Website answers questions about on-campus life


From an informational blog to a website, three University students answer thousands of anonymous questions on topics ranging from New Brunswick student life to classes with a student-oriented perspective.

Rutgerstips.com is a website designed to help current and prospective University students with questions they may have about student life or navigating the system, said Yvgeniy Demo, a School of Arts and Sciences junior.

Demo, along with School of Arts and Sciences students Stephanie Lanza and Aakil Fernandes, created the website over the summer to help students by sharing their experiences they went through at the University.

Demo said some students are unaware of what websites to consult for information and gave an example of a student who was unsure of what classes she needs for her degree and how to access Degree Navigator.

“Some of the tools, like Degree Navigator — she didn’t even hear about them, and she was taking random classes that were not for the major she wanted to go for,” he said.

Many of the answers on the website are based off the creators’ knowledge of the topic and their experiences at the University.

One question posted on the website on Nov. 25 asked, “Are we allowed to hang Christmas lights from the ceiling?” The answer below it said, “You can’t hang anything from the ceiling because it’s a fire hazard. Just hang it along your walls.”

Demo said he knew the answer because he spent his first year at the University living in a residence hall where a resident assistance told him these rules.

When the creators cannot answer the questions, they look for answers on University websites. Answers also come from other students’ voices.

“We have a lot of friends who will know the answer,” he said. “If there is a question about pharmacy, I will ask a friend who is a pharmacy major.”

Lanza, a School of Arts and Sciences sophomore, started Rutgerstips.com on blogging website Tumblr this past July and received many questions from incoming first-year students about student life.

Demo, who wanted to create a website with a similar concept, found Lanza’s blog and asked if she would move the site to its own domain name so people could ask questions anonymously. Lanza agreed and joined to write tips and help answer questions.

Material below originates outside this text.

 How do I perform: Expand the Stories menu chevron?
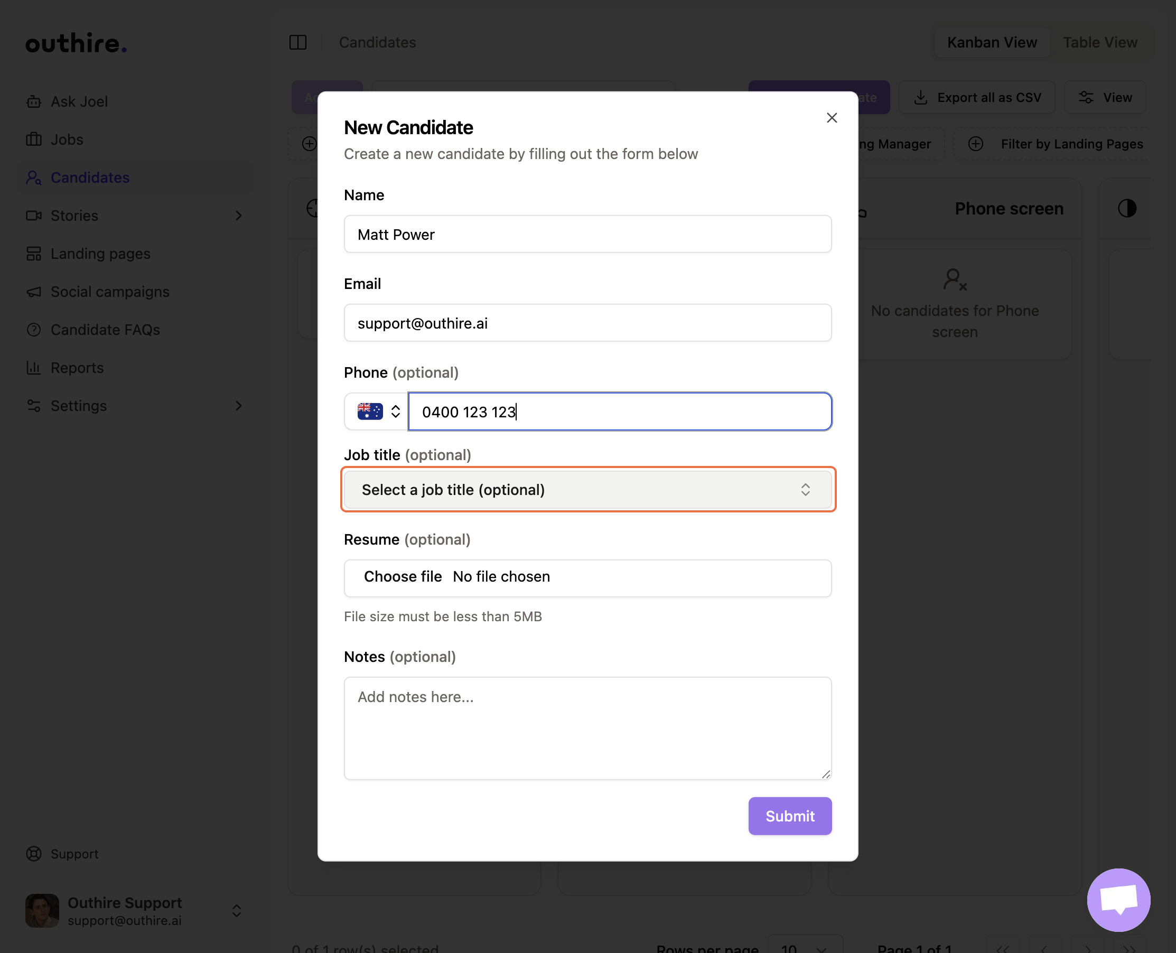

Demo then asked his co-worker Fernandes, a School of Arts and Sciences senior, to help him design and program the site.

Rutgerstips.com launched mid-August and experienced heavy traffic right before the start of the semester, Lanza said.

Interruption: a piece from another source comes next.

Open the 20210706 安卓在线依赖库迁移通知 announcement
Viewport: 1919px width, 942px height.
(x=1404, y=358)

“I would sometimes get 25 to 30 questions a day. I still get a consistent amount of questions every day,” she said.

Demo said the website still receives an average of 10 questions a week. He has answered more than 1,000 questions since its inception.

Fernandes said prospective students who were accepted into the University ask the most questions.

“There [are] a lot of [first-year students], a good number of transfers and a lot of high school students who are applying to Rutgers,” he said.

Fernandes said the questions are varied and ask about nearly every subject.

“They range from academic [issues], to making friends, to how the buses work,” he said. “The more interesting questions ask about what parties are like and what football games are like and student life.”

Along with answering questions, Rutgerstips.com — as is implied in the name — offers 150 tips to students through blog posts, ranging from bus etiquette to starting a relationship with a floormate, Fernandes said.

Lanza said students ask questions on the website they are either too afraid to ask their advisers or that they are unable to find answers to online.

“I just feel like there are questions that students have, and they don’t know where to look for it,” she said. “It isn’t prevalent enough. It’s not mentioned as much as it should be.”

Lanza, the youngest member of the team, said she will continue the website after Fernandes and Demo graduate.

But Demo and Fernandes also plan to pass the reins of the website on to first-year students or sophomores.

“You don’t have to be a great programmer or anything to figure it out,” Demo said. “We could probably find somebody at Rutgers to keep it up. It would be sad to see it go.”

Although the website does not generate monetary profit, helping other students is enough compensation, Demo said.

“We do it just for the sake of getting the information out and helping other students,” she said. “I love the University and it’s a way to express my pride about the University."